INFORMATION SUPPLIED: Begin
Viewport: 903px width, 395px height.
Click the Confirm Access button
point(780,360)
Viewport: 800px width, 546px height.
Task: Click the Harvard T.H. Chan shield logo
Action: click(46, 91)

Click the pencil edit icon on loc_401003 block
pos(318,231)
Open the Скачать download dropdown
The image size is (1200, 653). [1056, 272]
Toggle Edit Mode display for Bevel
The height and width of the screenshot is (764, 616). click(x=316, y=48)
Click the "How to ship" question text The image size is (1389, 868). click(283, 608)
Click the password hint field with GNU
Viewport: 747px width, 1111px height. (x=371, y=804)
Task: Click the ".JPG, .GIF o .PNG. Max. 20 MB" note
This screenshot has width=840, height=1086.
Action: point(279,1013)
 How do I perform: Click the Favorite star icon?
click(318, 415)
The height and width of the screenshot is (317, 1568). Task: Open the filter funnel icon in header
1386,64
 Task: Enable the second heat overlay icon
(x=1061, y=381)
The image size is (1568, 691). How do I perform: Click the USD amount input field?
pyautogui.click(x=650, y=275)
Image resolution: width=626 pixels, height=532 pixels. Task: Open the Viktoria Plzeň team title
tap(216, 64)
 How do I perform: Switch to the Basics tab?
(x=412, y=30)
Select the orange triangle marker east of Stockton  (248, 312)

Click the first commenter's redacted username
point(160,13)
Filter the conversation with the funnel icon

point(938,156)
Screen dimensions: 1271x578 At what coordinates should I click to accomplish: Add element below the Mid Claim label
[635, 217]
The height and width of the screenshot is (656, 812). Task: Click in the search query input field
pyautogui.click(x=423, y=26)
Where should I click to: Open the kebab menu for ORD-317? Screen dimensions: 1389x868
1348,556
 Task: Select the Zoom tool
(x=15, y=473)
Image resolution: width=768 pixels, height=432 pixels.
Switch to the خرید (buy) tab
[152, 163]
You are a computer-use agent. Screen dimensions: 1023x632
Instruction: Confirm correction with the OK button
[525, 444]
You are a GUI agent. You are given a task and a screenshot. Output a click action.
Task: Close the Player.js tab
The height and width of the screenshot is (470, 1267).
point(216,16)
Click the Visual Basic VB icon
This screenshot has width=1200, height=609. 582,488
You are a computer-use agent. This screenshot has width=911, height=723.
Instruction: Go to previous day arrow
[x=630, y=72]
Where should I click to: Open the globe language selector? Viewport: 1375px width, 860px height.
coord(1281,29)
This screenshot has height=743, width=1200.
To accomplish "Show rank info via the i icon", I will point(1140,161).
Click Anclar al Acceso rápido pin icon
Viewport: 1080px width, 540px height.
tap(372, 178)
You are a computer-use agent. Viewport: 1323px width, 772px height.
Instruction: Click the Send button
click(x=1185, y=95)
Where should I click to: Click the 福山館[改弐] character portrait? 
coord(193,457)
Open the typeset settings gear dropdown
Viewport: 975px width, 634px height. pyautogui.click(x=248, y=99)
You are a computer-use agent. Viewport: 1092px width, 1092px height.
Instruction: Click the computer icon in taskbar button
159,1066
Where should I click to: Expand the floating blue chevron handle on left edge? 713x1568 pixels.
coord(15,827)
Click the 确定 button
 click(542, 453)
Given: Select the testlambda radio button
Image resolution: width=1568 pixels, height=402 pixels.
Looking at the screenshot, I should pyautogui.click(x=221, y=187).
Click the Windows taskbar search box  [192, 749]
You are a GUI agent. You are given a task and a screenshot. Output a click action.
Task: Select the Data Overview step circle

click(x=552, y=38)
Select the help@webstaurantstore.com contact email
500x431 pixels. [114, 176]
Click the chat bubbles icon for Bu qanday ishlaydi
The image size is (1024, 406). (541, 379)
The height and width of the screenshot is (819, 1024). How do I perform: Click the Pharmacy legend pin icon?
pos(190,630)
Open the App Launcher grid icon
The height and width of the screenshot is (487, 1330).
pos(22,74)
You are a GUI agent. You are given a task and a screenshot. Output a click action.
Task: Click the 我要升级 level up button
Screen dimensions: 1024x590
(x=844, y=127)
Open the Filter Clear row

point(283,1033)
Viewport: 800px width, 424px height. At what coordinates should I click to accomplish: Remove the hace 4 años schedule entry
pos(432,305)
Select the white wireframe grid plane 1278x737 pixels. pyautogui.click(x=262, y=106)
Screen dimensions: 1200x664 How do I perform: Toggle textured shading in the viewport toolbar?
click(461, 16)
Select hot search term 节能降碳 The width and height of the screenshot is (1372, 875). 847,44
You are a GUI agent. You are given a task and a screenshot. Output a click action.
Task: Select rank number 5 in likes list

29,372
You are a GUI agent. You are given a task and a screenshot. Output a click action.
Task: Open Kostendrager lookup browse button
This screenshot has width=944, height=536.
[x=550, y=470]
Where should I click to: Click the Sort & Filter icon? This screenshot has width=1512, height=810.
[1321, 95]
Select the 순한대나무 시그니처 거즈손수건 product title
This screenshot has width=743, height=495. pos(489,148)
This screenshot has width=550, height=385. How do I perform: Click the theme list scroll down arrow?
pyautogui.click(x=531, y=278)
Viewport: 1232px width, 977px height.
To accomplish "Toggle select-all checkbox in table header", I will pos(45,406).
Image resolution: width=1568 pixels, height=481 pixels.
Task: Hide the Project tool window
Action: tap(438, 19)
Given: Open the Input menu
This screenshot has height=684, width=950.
INFORMATION SUPPLIED: End
## DIRECTIONS
Determine the count of lines in the data above with the string "grid" in them, and give that count alone.

## TASK RESULT
2